[DATA SHOWN]
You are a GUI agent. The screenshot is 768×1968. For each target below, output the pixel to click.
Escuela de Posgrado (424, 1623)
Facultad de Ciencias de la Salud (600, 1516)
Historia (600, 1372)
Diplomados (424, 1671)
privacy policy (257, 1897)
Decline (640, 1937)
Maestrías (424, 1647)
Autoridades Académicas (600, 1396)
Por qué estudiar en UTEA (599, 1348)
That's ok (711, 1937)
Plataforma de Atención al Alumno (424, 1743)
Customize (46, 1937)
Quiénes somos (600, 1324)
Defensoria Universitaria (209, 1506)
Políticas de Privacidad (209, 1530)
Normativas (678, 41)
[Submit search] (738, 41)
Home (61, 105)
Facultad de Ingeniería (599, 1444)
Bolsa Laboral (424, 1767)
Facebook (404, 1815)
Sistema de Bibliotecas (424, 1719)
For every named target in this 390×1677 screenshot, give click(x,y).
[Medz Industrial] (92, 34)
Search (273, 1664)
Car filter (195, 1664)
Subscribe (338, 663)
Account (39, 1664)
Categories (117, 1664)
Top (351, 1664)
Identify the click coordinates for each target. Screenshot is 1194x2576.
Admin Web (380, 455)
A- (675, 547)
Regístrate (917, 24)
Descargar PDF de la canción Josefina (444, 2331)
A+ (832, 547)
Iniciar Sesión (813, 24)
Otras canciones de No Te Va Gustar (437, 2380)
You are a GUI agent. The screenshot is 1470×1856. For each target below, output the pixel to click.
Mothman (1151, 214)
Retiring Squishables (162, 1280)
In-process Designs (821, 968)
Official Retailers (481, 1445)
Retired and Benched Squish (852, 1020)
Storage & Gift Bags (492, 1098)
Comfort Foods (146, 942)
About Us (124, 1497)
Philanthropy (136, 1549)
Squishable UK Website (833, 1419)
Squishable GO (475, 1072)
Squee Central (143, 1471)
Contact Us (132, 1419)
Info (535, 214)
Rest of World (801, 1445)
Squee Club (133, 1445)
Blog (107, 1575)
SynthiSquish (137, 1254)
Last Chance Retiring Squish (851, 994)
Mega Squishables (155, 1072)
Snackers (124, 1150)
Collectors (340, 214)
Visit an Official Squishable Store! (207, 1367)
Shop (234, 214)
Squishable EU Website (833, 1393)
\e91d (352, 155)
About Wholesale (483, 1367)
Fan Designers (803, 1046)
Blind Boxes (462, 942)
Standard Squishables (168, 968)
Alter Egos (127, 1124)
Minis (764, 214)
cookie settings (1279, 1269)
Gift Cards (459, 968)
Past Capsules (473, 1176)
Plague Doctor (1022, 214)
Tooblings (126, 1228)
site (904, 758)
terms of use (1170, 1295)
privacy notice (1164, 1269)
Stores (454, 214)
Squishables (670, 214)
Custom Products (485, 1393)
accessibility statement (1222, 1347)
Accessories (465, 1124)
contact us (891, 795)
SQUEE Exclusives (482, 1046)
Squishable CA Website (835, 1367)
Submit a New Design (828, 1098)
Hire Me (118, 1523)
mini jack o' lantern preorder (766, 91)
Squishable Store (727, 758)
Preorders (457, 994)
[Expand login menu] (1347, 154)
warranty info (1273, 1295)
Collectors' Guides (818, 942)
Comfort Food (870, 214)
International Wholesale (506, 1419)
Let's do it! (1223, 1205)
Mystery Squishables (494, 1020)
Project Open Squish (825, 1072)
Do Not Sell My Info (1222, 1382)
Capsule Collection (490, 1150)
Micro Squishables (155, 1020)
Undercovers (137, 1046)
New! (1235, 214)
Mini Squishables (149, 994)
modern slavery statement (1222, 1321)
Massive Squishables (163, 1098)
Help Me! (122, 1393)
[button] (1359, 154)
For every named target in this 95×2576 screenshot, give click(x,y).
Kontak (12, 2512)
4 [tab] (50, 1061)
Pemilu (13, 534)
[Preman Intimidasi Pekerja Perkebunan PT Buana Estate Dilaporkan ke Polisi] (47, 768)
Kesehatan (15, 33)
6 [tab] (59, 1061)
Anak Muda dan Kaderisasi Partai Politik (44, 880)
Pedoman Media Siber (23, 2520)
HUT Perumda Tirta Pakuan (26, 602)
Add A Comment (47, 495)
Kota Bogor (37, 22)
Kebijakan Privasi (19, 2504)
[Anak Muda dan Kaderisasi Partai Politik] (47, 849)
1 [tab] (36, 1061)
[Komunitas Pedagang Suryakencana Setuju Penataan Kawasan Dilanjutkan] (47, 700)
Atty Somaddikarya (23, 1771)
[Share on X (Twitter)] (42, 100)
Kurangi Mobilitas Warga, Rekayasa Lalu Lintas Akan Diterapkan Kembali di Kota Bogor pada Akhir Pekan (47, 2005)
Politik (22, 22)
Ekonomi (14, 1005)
[/DATA SHOWN]
### WORK TASK:
Transcribe the records from their first line. Stop after the line with "privacy policy (257, 1897)", including it.

### COMPLETED TASK:
You are a GUI agent. The screenshot is 768×1968. For each target below, output the pixel to click.
Escuela de Posgrado (424, 1623)
Facultad de Ciencias de la Salud (600, 1516)
Historia (600, 1372)
Diplomados (424, 1671)
privacy policy (257, 1897)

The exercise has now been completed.